One of Satan’s tactics is to cause us to focus on non-essential, peripheral things.
Acts 20:25-38 – During Paul’s tearful farewell with the Ephesian elders, Paul warns them about keeping guard against those who distort the truth. In fact, some of the chief offenders who will end up distorting the truth will come from their own number and these charlatans will draw away disciples from the truth.
And one debate that arose in the early days of this community involved the issue of circumcision.
And the question being asked was “Do Gentile believers need to be circumcised?”” The Jewish believers were saying of course Gentile converts ought to follow our traditions.
It became such a hot topic that a council was convened in Jerusalem.
Acts 15:6 – Paul and Barnabas went to mediate and Paul offers some closing advice on this practical issue in Acts 15:19-21.
Acts 15:19-21 – And Paul’s underlying premise is tradition is tradition – it helps some but if the tradition gets in the way, then do away with the tradition. And rather than focusing on tradition or who is right and wrong, let’s focus on the essentials, and that is, Jesus and salvation. Everything else that goes beyond what a person needs to be saved is non-essential.
Paul offers some reflection about this later in Gal 2 because the debate continued beyond Jerusalem and eventually reached the church of Galatia.
Galatians 2:3-4 – he says that we ought to be careful about any external behavioral things that we impose on one another. The important thing is freedom in Christ so the last thing we want to do as believers is to take new believers who were just freed from their sins in Christ and bind them up with a bunch of traditions and regulations that are non-essential.
Circumcision has nothing to do with a person being saved and is therefore non-essential.
I think if we were to examine our Christian practices, there are a lot of things that we do and that we impose on others that are non-essential, peripheral issues. Traditions that helped us or that helped a previous generation of believers may not necessarily be required for our current generation.
Don’t get me wrong, I value traditions. Many of them are helpful. But we must see that an overemphasis on a particular expression of Christian life, which is in many way shaped by our personal church tradition, can lead to unnecessary roadblocks for new believers. And worse, this seemingly harmless emphasis on a particular outward behavior is just one step removed from a distortion of the truth itself.
Paul knew that circumcision was a non-essential external practice that didn’t need to be insisted upon for everyone. Yet, I should mention that if someone not being circumcised causes others who don’t know Christ to dismiss the bearer of the message, then Paul would say, for the sake of their salvation, you should be circumcised.

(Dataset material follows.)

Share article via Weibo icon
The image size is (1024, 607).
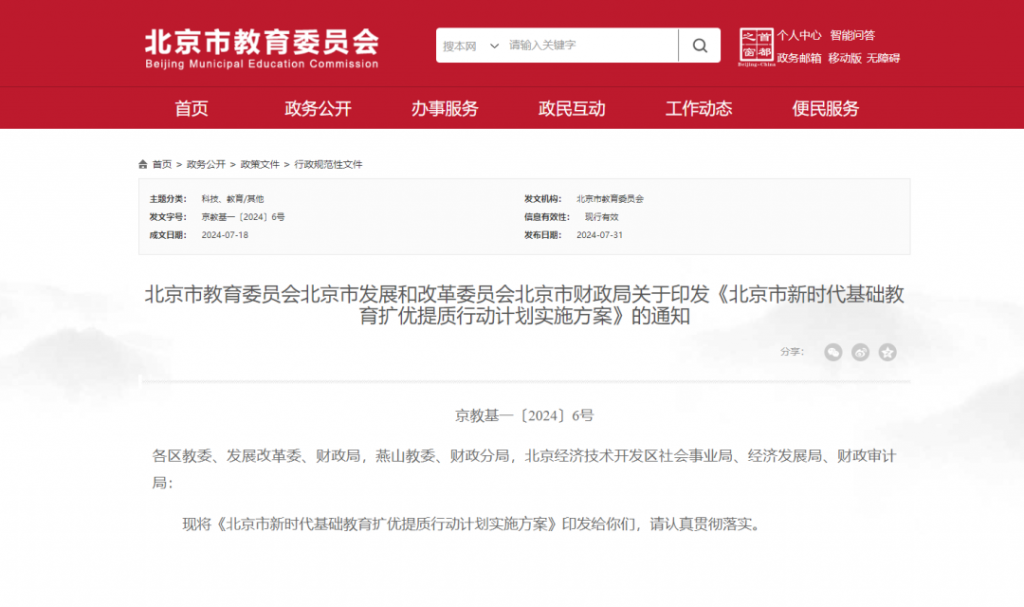point(860,352)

We see this in Acts 16:3 – Paul told Timothy to circumcise himself for evangelistic purposes since he was a minister in an area that had many Jews and his father was a Gentile (Greek).
Circumcision was an obstacle for Gentiles to come to know Christ, but not being circumcised in certain circumstances was likewise an obstacle for Jews to believe in Christ.
So extra traditions and practices beyond faith in Christ is not essential and should not be emphasized unless the people you are trying to reach would benefit from you following that tradition.
Two points to consider from this section. First, examine your practices and traditions regarding your faith. Are they essential? Could some of them be roadblocks for seekers? Second, examine the people you are trying to minister to. Are there things that can seem burdensome or inconvenient for you to do, but those things would be helpful in connecting more with the people around you. Those are the types of non-essential things God may be asking us to do because it is for the purpose of the other person’s salvation. But anything that may hinder another person’s salvation, let’s do away with.
In both instances, the key guiding principle is living intentionally for the salvation of others. This means refraining from things that will hinder another person from drawing closer to God as well as voluntarily choosing to do things, even if it is inconvenient or painful to ourselves (literally), out of a heart to see another person come to know God.